I remember going to see “Saving Private Ryan” when it first came out in 1998 and leaving the theater dumbfounded. Just five years earlier, Spielberg had shaken the world with “Schindler’s List,” a film that left little to the imagination as it presented the horrors of the Holocaust on the big screen for all to witness. That was a monumental achievement for the most successful filmmaker in Hollywood but with “Saving Private Ryan,” he took on a story that transpired during the same time period and created one of the most visceral and emotional war movies ever put on film. The opening scene, where U.S. soldiers land on the beaches of Normandy on June 6th, 1944, was shot utilizing the now overly saturated handheld camera technique, but at the time, it had never been used for a war film of this magnitude and it was surprisingly effective in putting the viewer right next to the soldiers as bullets ricocheted over their heads and explosions surrounded them. Out of the entire movie, this scene is the most realistic and heartrending, as we watch dying soldiers, with missing arms and legs, calling out for their mothers.

In Washington, D.C. at the U.S. War Department, General George Marshall (Harve Presnell) discovers that three brothers from the same family have been killed in action. When he is informed that there is a fourth brother, Private James Ryan (Matt Damon), who is somewhere in Normandy, he orders that Ryan be located and brought back to the U.S. so his mother won’t have lost all four of her sons. After storming the beach at Normandy, Captain John H. Miller (Tom Hanks) of the 2nd Ranger Battalion assembles a platoon of soldiers after he is given the task of locating Ryan and bringing him back home. As they set out on their trek, some of his men voice their concern at the fact that the eight of them might perish trying to save one man but Miller tells them that it is their mission and if finding and returning Ryan to his family back in America is his and their ticket home, he is more than willing to achieve that objective. When they eventually locate Ryan in the small town of Ramelle, Miller informs him of his brothers’ deaths and that he has been ordered home but as distraught as Ryan is, he will not abandon his brothers in arms. Their particular mission is to defend the last remaining key bridge against the Germans and unable to force Ryan to leave, Miller and his men decide to stay and help them.

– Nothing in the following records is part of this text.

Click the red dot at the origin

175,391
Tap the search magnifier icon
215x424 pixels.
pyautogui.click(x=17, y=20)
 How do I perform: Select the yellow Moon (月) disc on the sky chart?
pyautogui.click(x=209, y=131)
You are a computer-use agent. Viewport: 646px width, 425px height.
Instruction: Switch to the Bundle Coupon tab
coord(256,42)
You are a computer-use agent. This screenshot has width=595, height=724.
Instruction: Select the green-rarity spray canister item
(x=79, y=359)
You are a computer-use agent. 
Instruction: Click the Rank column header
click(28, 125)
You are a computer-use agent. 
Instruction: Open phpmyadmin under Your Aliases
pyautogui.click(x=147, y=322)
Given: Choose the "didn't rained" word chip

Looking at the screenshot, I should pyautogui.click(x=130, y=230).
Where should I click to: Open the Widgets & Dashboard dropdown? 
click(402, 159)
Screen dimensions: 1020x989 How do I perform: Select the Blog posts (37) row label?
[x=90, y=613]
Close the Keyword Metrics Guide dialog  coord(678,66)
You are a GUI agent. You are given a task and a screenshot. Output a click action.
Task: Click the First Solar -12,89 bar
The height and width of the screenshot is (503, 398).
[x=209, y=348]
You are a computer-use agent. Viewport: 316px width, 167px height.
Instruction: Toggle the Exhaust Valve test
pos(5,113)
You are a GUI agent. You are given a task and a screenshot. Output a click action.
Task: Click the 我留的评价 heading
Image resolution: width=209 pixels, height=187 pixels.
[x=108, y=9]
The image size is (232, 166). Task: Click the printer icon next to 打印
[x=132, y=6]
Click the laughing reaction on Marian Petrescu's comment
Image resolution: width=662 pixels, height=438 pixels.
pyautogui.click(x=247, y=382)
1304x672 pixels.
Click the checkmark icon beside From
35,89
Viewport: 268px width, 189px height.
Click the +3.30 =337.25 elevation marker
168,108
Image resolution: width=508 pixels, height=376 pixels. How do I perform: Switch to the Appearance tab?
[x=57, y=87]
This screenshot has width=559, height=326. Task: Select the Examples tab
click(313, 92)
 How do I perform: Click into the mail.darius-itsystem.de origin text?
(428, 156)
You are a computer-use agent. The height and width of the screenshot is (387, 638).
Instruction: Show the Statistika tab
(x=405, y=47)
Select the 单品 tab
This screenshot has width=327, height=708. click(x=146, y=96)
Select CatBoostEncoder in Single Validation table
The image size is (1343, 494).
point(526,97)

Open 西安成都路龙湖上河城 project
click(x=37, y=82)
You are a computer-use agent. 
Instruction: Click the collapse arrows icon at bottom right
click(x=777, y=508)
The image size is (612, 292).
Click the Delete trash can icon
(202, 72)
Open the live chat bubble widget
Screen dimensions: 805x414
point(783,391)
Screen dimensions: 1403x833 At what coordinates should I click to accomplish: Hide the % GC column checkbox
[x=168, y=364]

Spielberg has been known to end most of his movies on a happy note (“A.I.,” “War of the Worlds”) even when it is not warranted but here, while some of the soldiers we share the film’s runtime with, survive, the overwhelming majority do not and as a result, the finale is bittersweet. We know going into a war film that there will be deaths but Spielberg and screenwriter Robert Rodat do such an exceptional job at creating realistic characters and believable dialog and interchanges between them, you honestly have no idea who will be next to go. And in a movie with such big names attached it makes it even more compelling. You think, “they can’t possibly kill off this guy,” and in the next scene, they are shot by a sniper or blown up in a bell tower. Prepare for the unexpected. On an aside, the opening scene of the Normandy Invasion was actually shot in Ireland, County Wexford to be precise, and it was on that exact beach that I spent many childhood summers, frolicking in the water with my sister and cousins. When I first saw the film back in 1998, I didn’t know at that time that they had shot the scene in Ireland but in watching it, there was something very familiar about it. If you still haven’t seen “Saving Private Ryan,” do yourself a favor and go and watch it on 4K Ultra HD, the sound and crisp picture quality will blow you away. Literally!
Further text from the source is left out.